Il peut donc s’avérer plus aisé (sous réserve des autres conditions : dépôts ou exploitation depuis moins de trois ans) d’obtenir une protection au titre du droit des dessins et modèles plutôt qu’en droit d’auteur.

2/ L’appréciation d’une éventuelle contrefaçon.

Là aussi, une distinction est à opérer entre les deux droits.

En ce qui concerne le droit d’auteur, le principe est que la contrefaçon s’apprécie en fonction des ressemblances et non des différences.
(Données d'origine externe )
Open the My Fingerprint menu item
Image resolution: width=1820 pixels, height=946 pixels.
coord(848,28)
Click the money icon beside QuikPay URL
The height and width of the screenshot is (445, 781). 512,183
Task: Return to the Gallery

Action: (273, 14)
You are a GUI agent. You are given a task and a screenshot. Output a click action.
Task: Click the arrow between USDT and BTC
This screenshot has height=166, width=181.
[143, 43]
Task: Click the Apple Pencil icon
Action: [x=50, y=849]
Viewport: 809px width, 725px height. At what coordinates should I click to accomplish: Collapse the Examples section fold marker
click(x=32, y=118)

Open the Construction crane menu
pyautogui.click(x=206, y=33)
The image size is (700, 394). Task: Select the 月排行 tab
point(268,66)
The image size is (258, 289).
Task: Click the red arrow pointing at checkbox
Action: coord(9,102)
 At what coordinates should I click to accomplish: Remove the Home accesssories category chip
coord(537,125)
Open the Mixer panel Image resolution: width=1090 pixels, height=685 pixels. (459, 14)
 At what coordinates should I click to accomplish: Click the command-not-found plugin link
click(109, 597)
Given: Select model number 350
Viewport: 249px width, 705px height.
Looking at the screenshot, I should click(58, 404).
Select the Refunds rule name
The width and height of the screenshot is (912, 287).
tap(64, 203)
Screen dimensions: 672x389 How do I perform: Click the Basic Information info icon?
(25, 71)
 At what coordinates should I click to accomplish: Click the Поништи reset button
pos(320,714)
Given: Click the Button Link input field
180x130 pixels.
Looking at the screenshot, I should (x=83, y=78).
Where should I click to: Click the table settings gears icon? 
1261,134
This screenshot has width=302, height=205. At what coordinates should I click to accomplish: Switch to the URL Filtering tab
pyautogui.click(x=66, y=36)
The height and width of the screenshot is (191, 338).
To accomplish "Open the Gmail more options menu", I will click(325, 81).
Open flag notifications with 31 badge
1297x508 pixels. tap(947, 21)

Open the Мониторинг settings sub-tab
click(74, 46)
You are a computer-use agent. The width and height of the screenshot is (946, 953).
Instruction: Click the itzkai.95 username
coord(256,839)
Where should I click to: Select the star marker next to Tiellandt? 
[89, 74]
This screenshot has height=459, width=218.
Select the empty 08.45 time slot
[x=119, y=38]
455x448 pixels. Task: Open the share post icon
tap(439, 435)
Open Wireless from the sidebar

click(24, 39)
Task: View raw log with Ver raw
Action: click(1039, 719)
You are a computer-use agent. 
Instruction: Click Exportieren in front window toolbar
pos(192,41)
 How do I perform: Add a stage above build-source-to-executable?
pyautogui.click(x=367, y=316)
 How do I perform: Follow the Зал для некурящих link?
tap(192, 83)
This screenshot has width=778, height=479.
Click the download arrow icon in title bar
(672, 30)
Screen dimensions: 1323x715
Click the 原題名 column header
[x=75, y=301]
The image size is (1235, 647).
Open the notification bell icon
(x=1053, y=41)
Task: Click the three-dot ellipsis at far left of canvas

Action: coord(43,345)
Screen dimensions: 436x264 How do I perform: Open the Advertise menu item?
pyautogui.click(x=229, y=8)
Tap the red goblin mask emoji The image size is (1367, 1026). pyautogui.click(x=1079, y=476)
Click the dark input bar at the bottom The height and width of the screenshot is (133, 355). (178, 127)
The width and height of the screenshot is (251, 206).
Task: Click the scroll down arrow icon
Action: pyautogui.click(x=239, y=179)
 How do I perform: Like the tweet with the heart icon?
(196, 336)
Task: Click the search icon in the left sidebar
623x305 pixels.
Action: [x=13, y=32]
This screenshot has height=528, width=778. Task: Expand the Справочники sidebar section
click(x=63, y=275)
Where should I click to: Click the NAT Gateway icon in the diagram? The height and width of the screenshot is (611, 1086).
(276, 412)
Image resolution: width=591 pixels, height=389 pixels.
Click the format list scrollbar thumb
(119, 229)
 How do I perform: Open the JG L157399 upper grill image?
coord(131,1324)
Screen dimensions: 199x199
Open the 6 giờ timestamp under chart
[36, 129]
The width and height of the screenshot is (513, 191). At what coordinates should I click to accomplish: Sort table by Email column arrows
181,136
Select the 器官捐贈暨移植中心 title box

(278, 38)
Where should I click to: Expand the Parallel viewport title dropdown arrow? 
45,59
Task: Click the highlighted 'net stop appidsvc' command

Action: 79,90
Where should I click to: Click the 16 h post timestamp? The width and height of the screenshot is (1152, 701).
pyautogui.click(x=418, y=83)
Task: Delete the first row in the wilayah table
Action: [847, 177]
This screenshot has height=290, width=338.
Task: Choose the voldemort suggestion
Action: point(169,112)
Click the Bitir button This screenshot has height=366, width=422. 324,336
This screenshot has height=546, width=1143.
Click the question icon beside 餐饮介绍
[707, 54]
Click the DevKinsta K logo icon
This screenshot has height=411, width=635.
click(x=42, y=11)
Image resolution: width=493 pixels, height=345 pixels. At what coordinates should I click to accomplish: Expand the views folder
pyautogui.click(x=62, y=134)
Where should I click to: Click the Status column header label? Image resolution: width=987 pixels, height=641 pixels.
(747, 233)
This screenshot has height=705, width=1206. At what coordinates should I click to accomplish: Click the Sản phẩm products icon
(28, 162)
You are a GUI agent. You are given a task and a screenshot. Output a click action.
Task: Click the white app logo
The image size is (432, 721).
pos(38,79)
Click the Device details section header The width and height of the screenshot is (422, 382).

C’est-à-dire que si les éléments constituant l’originalité sont repris dans l’œuvre seconde alors il s’agira d’une contrefaçon.

L’article L513-5 du Code de la propriété intellectuelle dispose que

« la protection conférée par l’enregistrement d’un dessin ou modèle s’étend à tout dessin ou modèle qui ne produit pas sur l’observateur averti une impression visuelle d’ensemble différente ».

Le Tribunal va donc comparer le dessin et modèle protégé ainsi que le second afin de comparer l’impression visuelle d’ensemble qu’ils dégagent, de sorte que les différences qui existent peuvent avoir leur importance.

Il s’avère donc plus difficile d’obtenir une condamnation sur ce fondement plutôt que sur le droit d’auteur.

Rappelons d’ailleurs que pour le dessin et modèle communautaire non enregistré, cela est d’autant plus difficile que les textes mentionnent expressément l’existence d’une copie et qu’il est précisé que « l’utilisation contestée n’est pas considérée comme résultant d’une copie du dessin ou modèle protégé si elle résulte d’un travail de création indépendant réalisé par un créateur dont on peut raisonnablement penser qu’il ne connaissait pas le dessin ou modèle divulgué par le titulaire » [3].

Conclusions.

Lorsque cela s’avère possible, il peut être intéressant de fonder une action sur ces deux fondements, mais cela sous-entend une argumentation différente. Attention néanmoins : se voir reconnaitre uniquement des droits de dessins et modèles pour en conclure que la contrefaçon n’est pas constituée n’a que peu d’intérêts. Le cumul des actions doit donc être réfléchi et non un simple automatisme.

Pierre Vivant Avocat au Barreau de Paris Cabinet Bettati & Vivant Avocats www.bettati-vivant.com

[1CA Paris 8 septembre 2015, RG n° 14/08531, jurisdata.

[2CA Paris 7 avril 2015, jurisdata n° 2015-008797.

[3Article 19 du règlement (CE) 6/2002).